Unless you reside under a rock, you’ve watched or at least heard about the Tucker Carlson interview conducted with Vladimir Putin. There has been much commentary around it; some inane, some excellent.

The American Establishment is in a panic. Tucker resembles an asset who has gone rogue over the last few years and is now too big to stop, chatting amiably with a global supervillain. “You have a great name. He must kill your name before he kills you,” said Juba the gladiator to Maximus in the film of that name. It is similar with Carlson. He is resilient to the usual strategies employed to burn assets.

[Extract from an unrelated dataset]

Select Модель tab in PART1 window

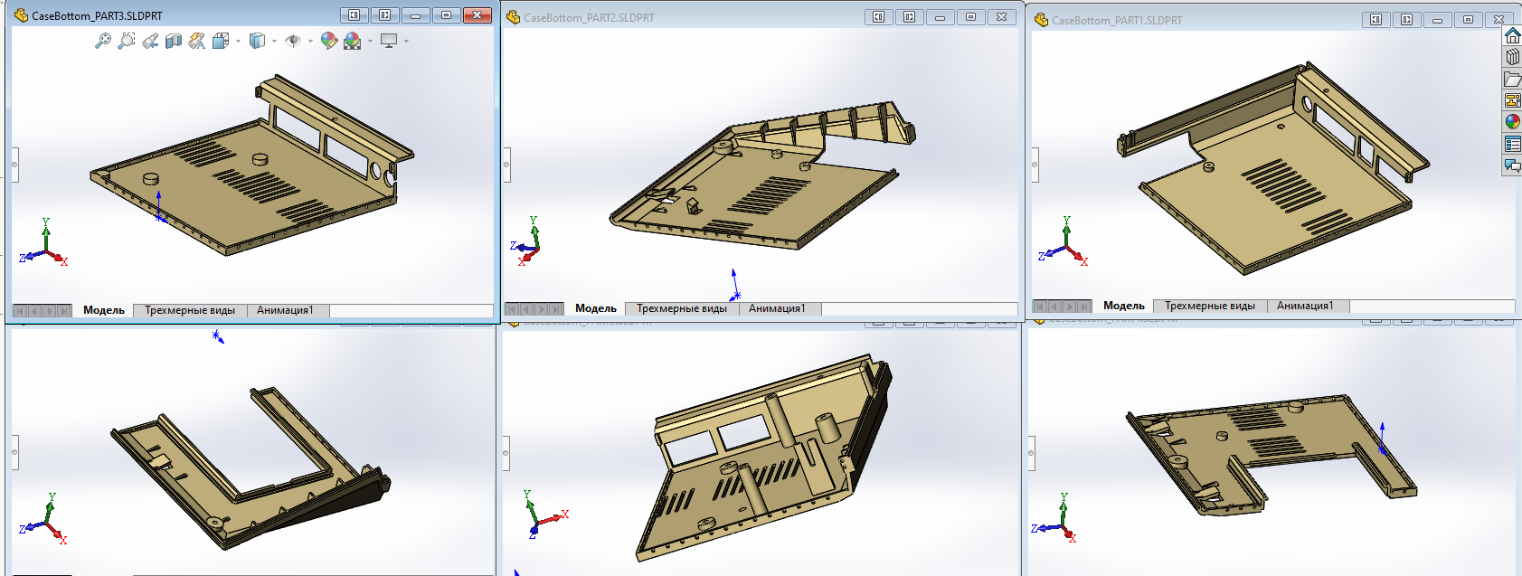[x=1123, y=306]
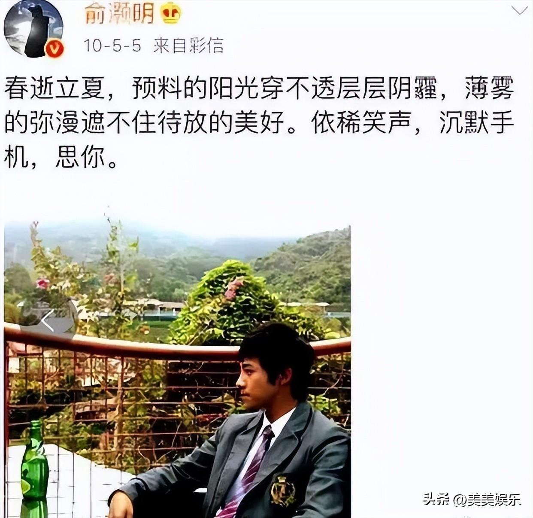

In part this is because he is independently wealthy; in part because half of America listens to him; in part it’s because he seems a good man. One can never really know these things, but he didn’t get on Epstein’s plane. There doesn’t seem to be any leverage.

Carlson seemed a little out of his depth interviewing Putin. He was not prepared for a winding lecture on the history of the Rus, but this winding lecture was not a mere jousting tactic Putin employed. Russia has a past, and views itself as a single consistent entity shaped by that living history, a view lacking in the presentism of Western thinking. Westerners, as befits democracies, think in electoral terms, and our intelligentsia are desperate for severance with the past. States like Russia and China think in civilisational phases. Thinking beyond post-second-term retirement plans is an advantage if you want your society to have a long future.

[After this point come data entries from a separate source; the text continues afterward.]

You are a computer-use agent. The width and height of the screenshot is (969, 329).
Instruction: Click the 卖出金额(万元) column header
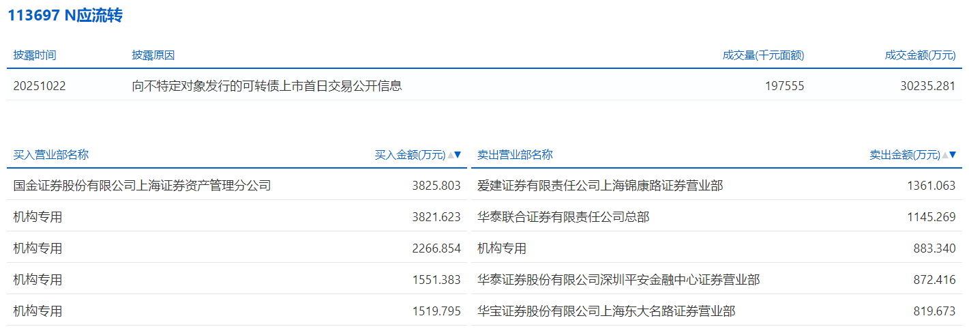904,155
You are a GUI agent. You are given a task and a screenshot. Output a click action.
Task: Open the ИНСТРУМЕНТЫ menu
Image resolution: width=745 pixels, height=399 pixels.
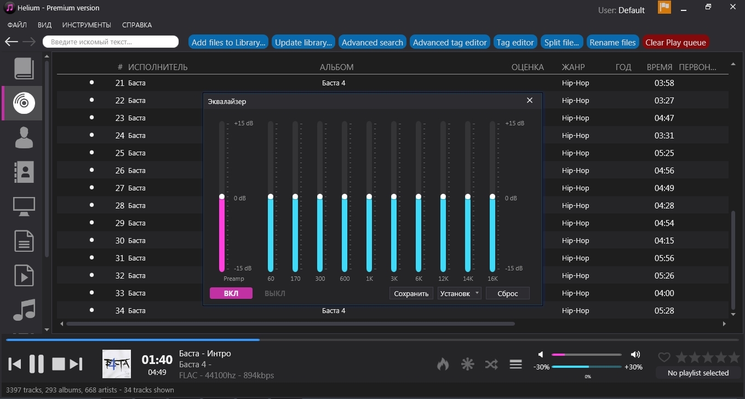(87, 25)
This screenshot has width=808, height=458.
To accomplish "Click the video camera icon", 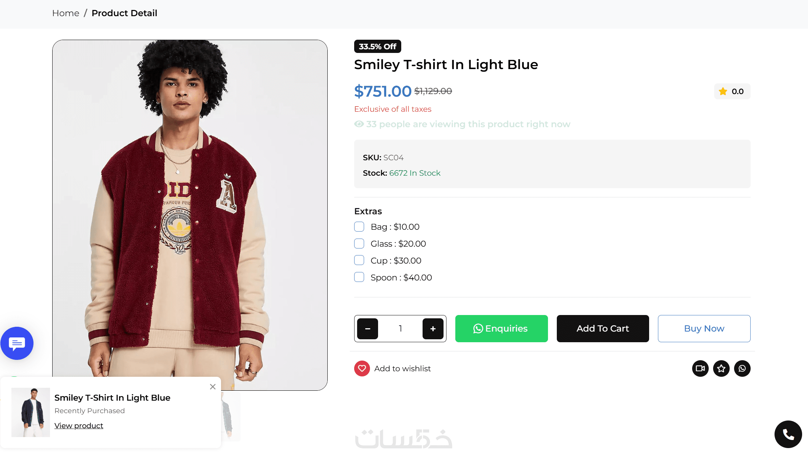I will point(700,368).
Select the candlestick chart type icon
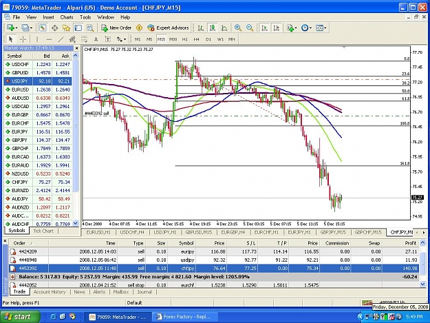The height and width of the screenshot is (323, 430). pyautogui.click(x=212, y=28)
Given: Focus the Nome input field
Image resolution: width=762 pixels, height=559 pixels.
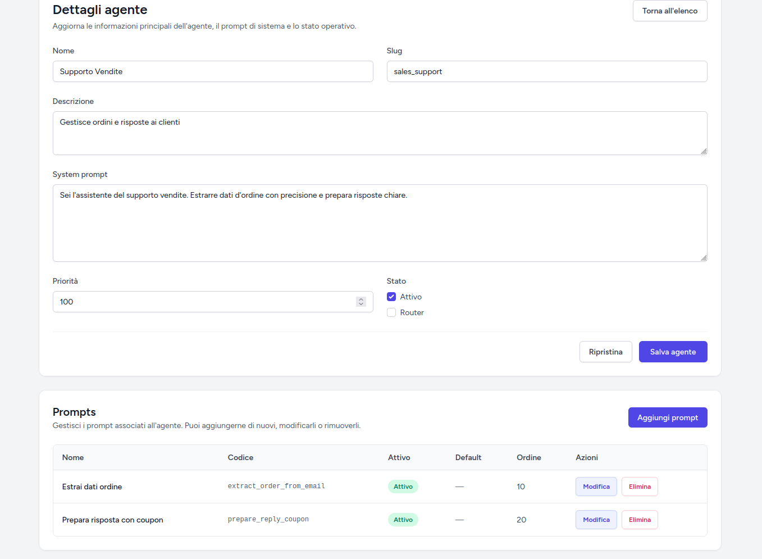Looking at the screenshot, I should (x=212, y=71).

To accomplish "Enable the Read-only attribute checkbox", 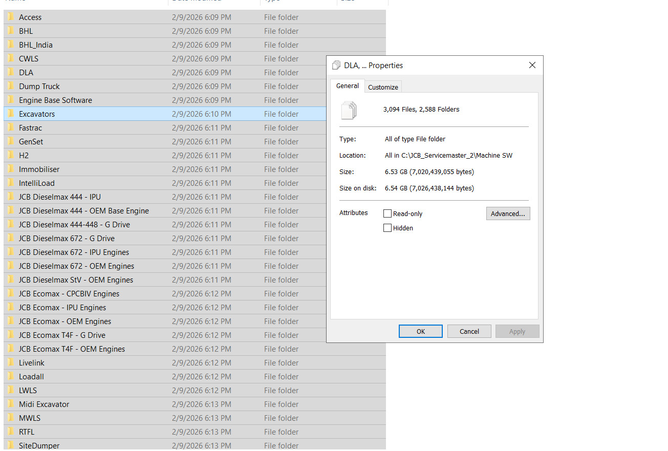I will click(387, 214).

The unipolar world, where America could presume fresh global norms courtesy of the Pacific Fleet, is fast fading.

Because many in the West believe our governing values universal and internationalist, we think that everybody should get behind them. We advocate for democratic and liberal reform around the world not only for the benefit of markets but for theological reasons; it is our secular religion. Anybody who speaks in their favour, even if he is totally disingenuous, is viewed fondly by the Washington Establishment, viz. Zelensky. Anybody who does not is a rogue state. We are always on the lookout for Munich again and the partitioning of Czechoslovakia and the Anschluss, because such historical analogies are the only ones anybody remembers, and to the liberal Hitler is more satanic than Satan.

Yet it is foolish, for those in the West, to view Putin as an ally, especially in an age experiencing the return of multipolarity and realpolitik. Those suspicious of the Washington Establishment and its broader consensus invert conventional thinking and presume that anybody who criticises the endless march toward globohomo is a friend. You see strange types on X who declare that Xi is their spirit animal. But Xi and Putin are leaders of the old school. Their interest is their own national interest. Putin is for Russia, and for Russians. For this we can respect him, and perhaps try to understand him.

In the old days, this was enough to consider such a forthright leader, even a rival, somebody you could work with. National interest was about sovereignty, firm borders, diplomacy of many stripes, and the security of the state: in sum, power. There was no requirement that national leaders swear pledges to internationalist causes, especially when they, who think in terms of their own interest and assume others do too, are likely to view this sort of thing as gamesmanship.

The American Establishment does not act in the American national interest; that is obvious, as Putin pointed out. This would raise furore among Washington types, and did. Many of those types genuinely believe that the expansion of NATO, of Cold-War-era geopolitics, is in the national interest. But like any justified true belief, they may be scuppered by being mistaken or being deceitful. The unipolar world, where America could presume fresh global norms courtesy of the Pacific Fleet, is fast fading. National interest is further not the interest of international capital. National interest is certainly not found in the presumed citizenship of those who are not citizens; it is in the prosperity and security of those who already are. The American Establishment pretends to love the oppressed of the world but forgets its own citizens, who increasingly it appears to resent. They are viewed as leftovers from a homogenous, religious and patriarchal world it wishes would hurry up and expire. If Carlson’s mission is anything, it is to reverse that, not to help Russia.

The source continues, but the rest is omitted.